En el Bosque Nacional Fishlake, se encuentra Pando, un organismo único que se extiende por 42,6 hectáreas y alberga alrededor de 47.000 árboles. Este clon de álamo temblón (Populus tremuloides) es considerado uno de los seres vivos más antiguos del planeta, con una edad que se estima entre 16.000 y 80.000 años. A pesar de su apariencia como un bosque, en realidad se trata de un único organismo que se ha clonado a sí mismo a lo largo de los siglos.
La investigación sobre Pando ha revelado que todos los tallos que lo componen son genéticamente idénticos y brotan de un sistema de raíces compartido. Un estudio realizado en 2008 por la Universidad Estatal de Utah confirmó esta singularidad. Posteriormente, en 2024, los investigadores tomaron muestras de ADN de diversas partes de Pando para analizar su evolución, lo que les permitió identificar casi 4.000 variantes genéticas acumuladas a lo largo de milenios de clonación.
La datación de Pando presenta desafíos, ya que no se pueden contar sus anillos de crecimiento. En cambio, los científicos compararon las mutaciones genéticas con restos de polen antiguo hallados en sedimentos de un lago cercano, Fish Lake. Según uno de los investigadores, este descubrimiento sitúa a Pando en un contexto temporal que hace que eventos como el Imperio Romano parezcan recientes.
La reproducción de los álamos temblones es particularmente interesante, ya que no requieren semillas. Desde sus raíces, una sola planta puede generar nuevos tallos repetidamente, siempre que las raíces permanezcan vivas. Cada tallo individual posee una vida corta, de entre 120 y 150 años, según la Western Aspen Alliance de la Universidad Estatal de Utah. Sin embargo, cuando un tallo muere, otro brota de las raíces. Se estima que el peso de las raíces de Pando asciende a 6.000 toneladas, lo que podría convertirlo en el ser vivo más pesado del mundo.
El impacto de Pando en la investigación ecológica es significativo, ya que proporciona información sobre la longevidad y la adaptación de los organismos a lo largo de miles de años. Su existencia plantea preguntas sobre la resiliencia de la vida y la importancia de la conservación de los ecosistemas.

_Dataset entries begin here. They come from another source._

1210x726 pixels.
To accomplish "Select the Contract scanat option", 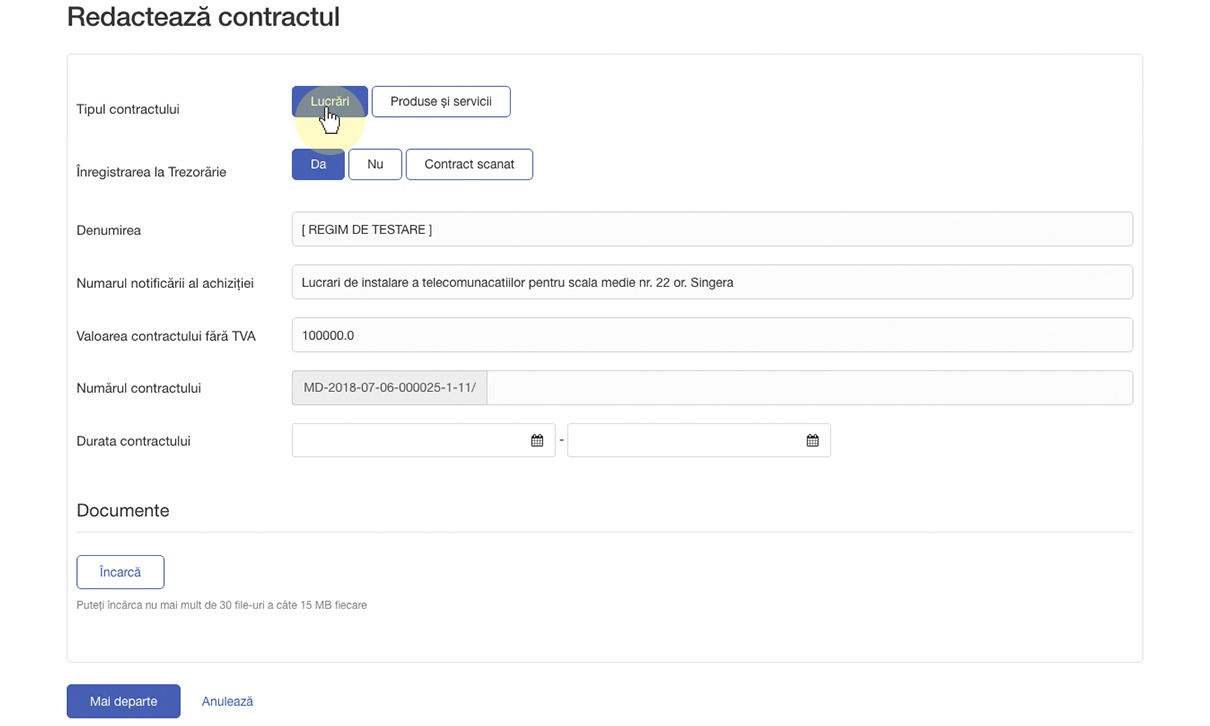I will pos(469,164).
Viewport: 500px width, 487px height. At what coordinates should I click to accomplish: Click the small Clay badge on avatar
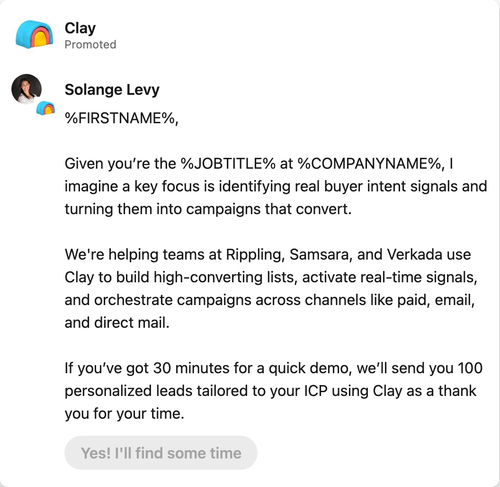click(46, 108)
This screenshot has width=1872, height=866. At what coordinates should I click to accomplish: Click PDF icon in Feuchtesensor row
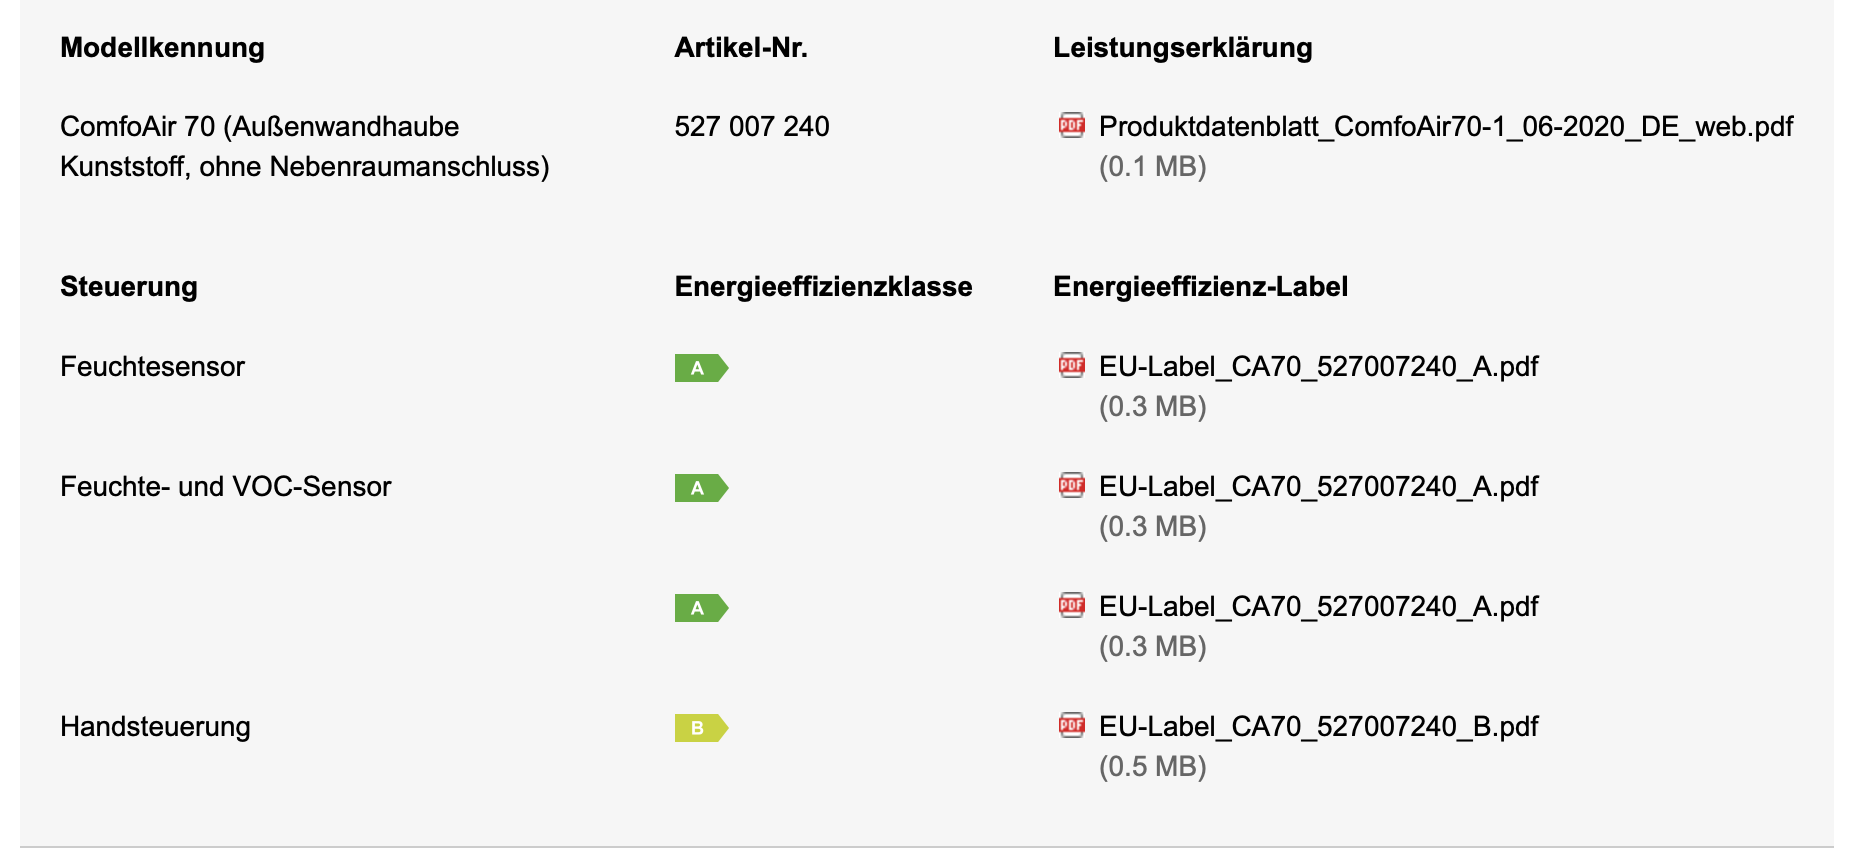pyautogui.click(x=1071, y=365)
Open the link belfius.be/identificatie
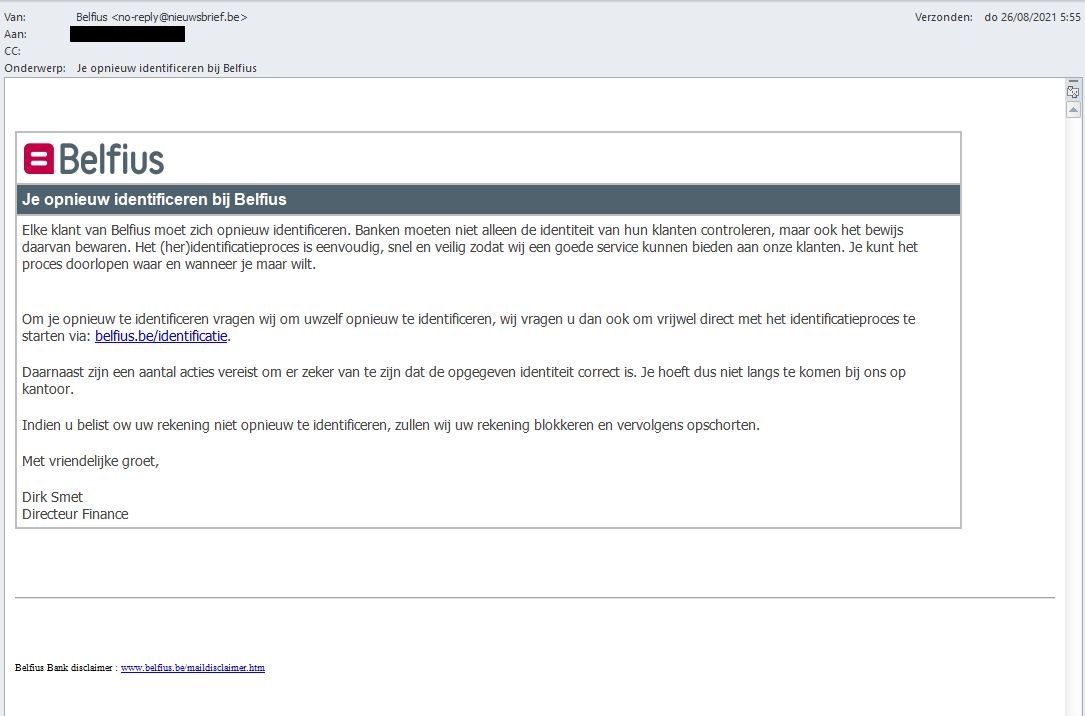This screenshot has width=1085, height=716. pos(161,336)
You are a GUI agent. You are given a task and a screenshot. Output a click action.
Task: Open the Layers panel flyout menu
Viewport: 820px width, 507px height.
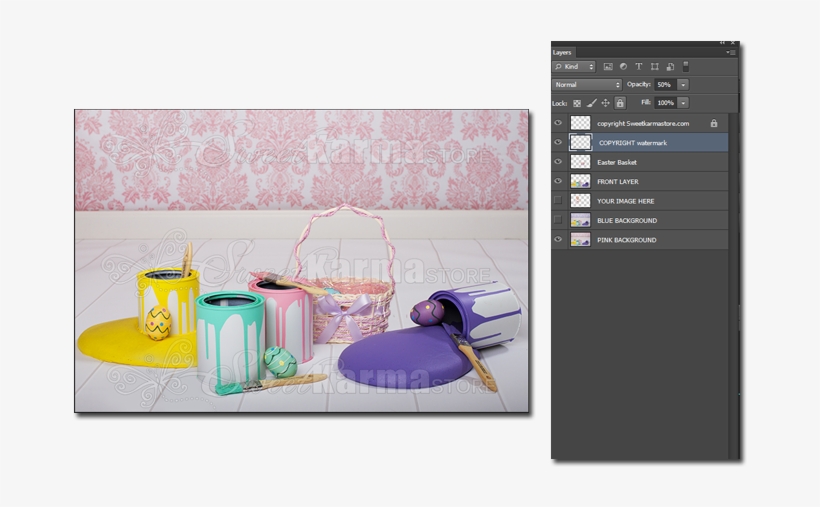(731, 52)
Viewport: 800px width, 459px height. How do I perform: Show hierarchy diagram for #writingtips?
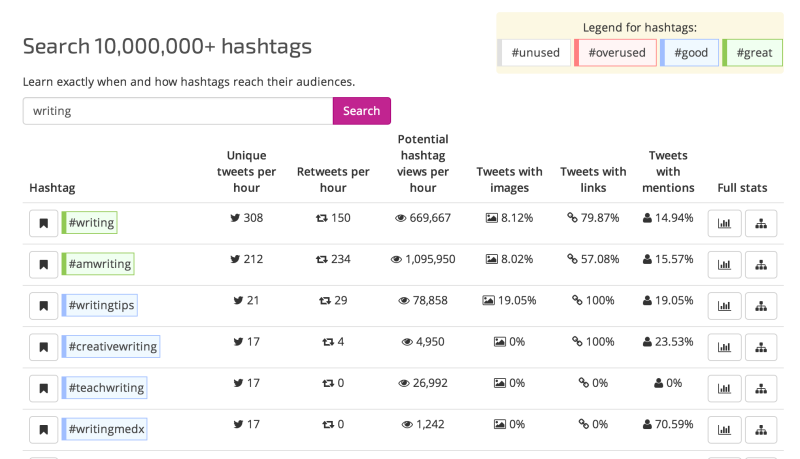pyautogui.click(x=761, y=305)
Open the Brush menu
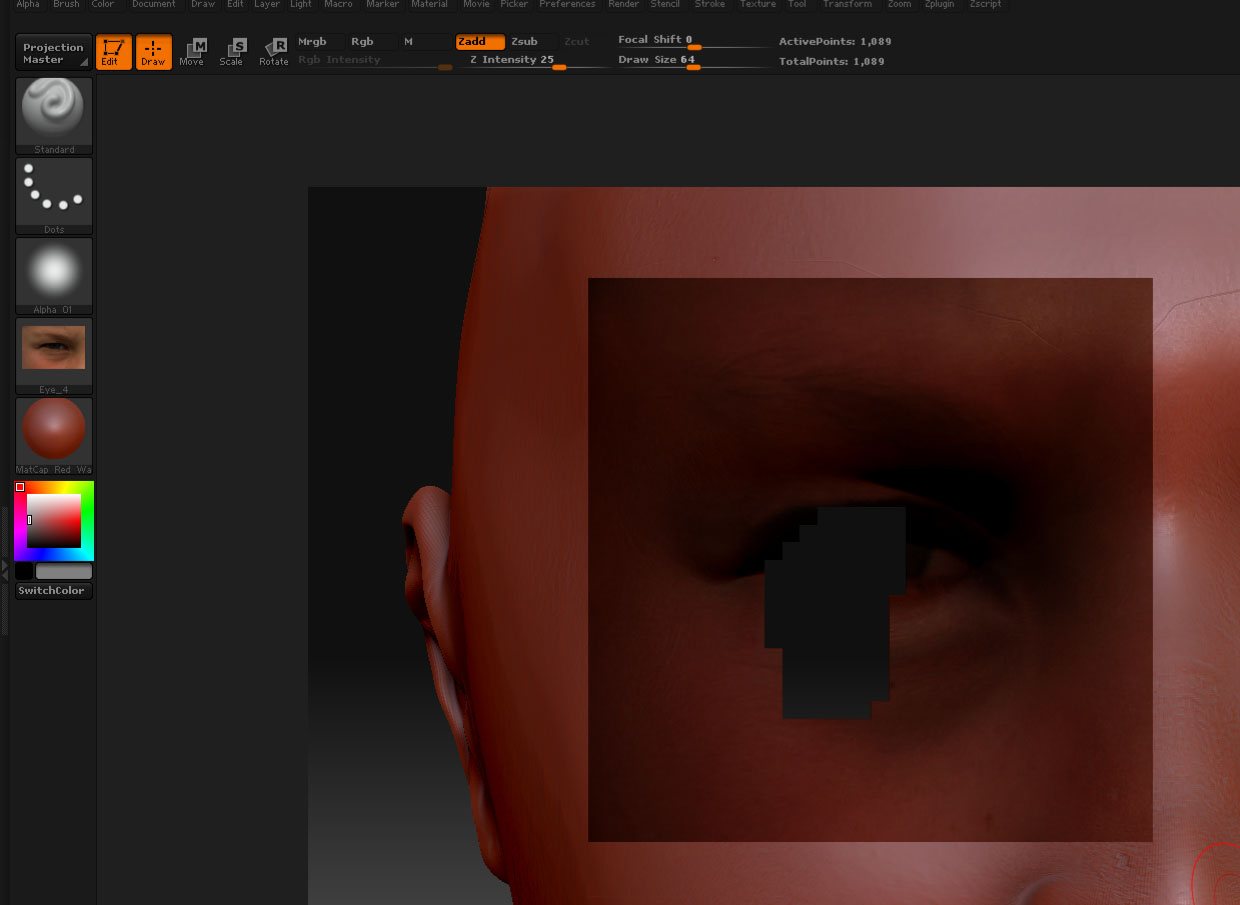The image size is (1240, 905). point(66,5)
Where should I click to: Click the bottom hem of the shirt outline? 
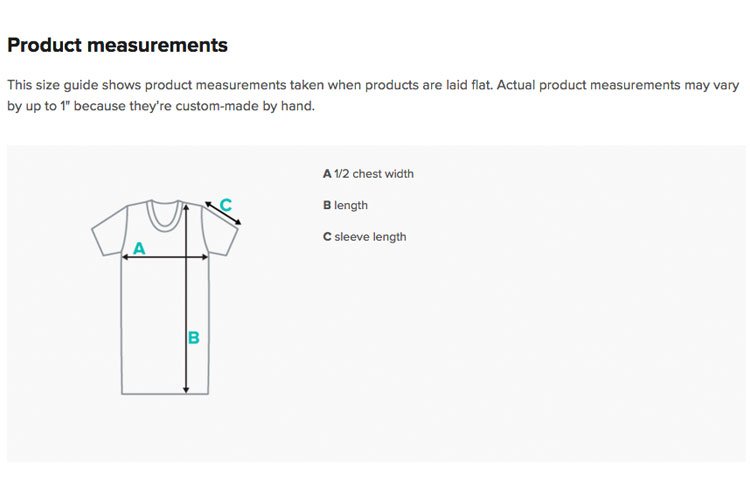[165, 394]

Contexto: Pando se ha convertido en un símbolo de la biodiversidad estadounidense, y su estudio es esencial para entender la evolución y la supervivencia de las especies. Utah es conocido por sus impresionantes paisajes naturales y parques nacionales, que atraen a millones de visitantes cada año. La preservación de ecosistemas como el de Pando es vital en un momento en que el cambio climático y la intervención humana amenazan la biodiversidad global.